Eravamo usciti un bel mattino, e viaggiavamo lungo una immensa foresta, assai fitta e frastagliata, rallegrati dalle soavi melodie delle diverse specie d’uccelli ed internandoci poco a poco in una piccola gola, allorchè uno dei nostri s’accorse della mancanza dello Spagnuolo. Di ciò tuttavia, per alcune ore non femmo gran caso, conoscendo, per molte antecedenze, la sua smania di errare per le foreste allo scopo di millantare il suo coraggio ed il suo sangue freddo nei più gravi pericoli.

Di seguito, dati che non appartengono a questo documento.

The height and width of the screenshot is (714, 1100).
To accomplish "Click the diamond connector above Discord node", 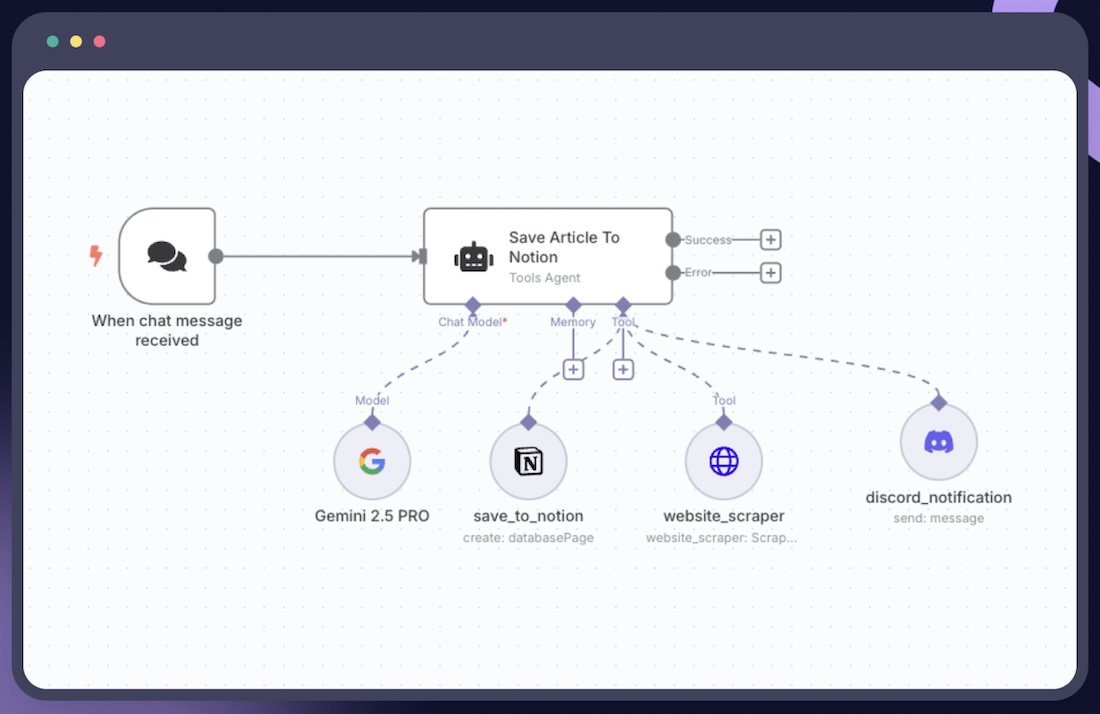I will 938,402.
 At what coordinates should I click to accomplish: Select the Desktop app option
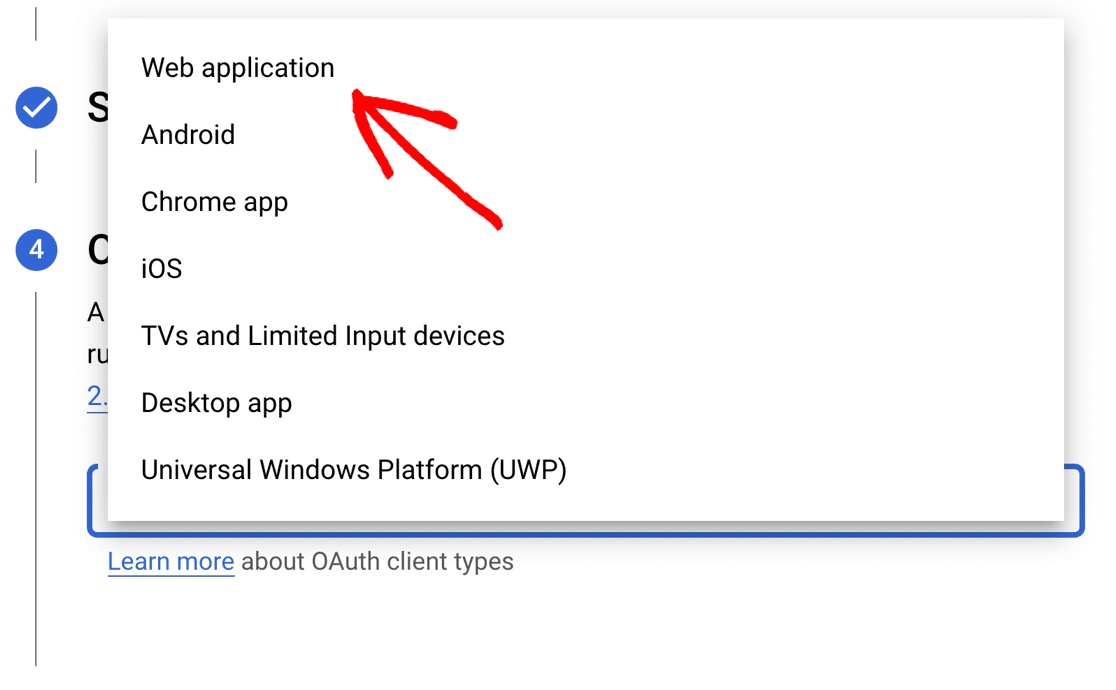point(216,403)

Vedendo però che le ore passavano, ci rivolgemmo agl’indigeni chiedendo se lo avessero veduto o se qualche indizio potessero fornirci; ed uno di loro, l’ultimo che seguiva sopra un camello la carovana, ci rispose di averlo veduto attraversare la foresta nel senso opposto a quello, pel quale noi eravamo diretti. E a dire il vero, l’indigeno non aveva mancato di esortarlo a starsene in compagnia dicendogli: Venite dietro a noi, altrimenti andrete ad ismarrirvi; e se ciò vi accade in questa fitta foresta, arrischierete di non trovarci più.

Al che il millantatore, sfoggiando parole di coraggio spartano, aveva risposto: essere capace quanto un indigeno di percorrere in ogni senso quelle selve, e non temere di alcuna cosa.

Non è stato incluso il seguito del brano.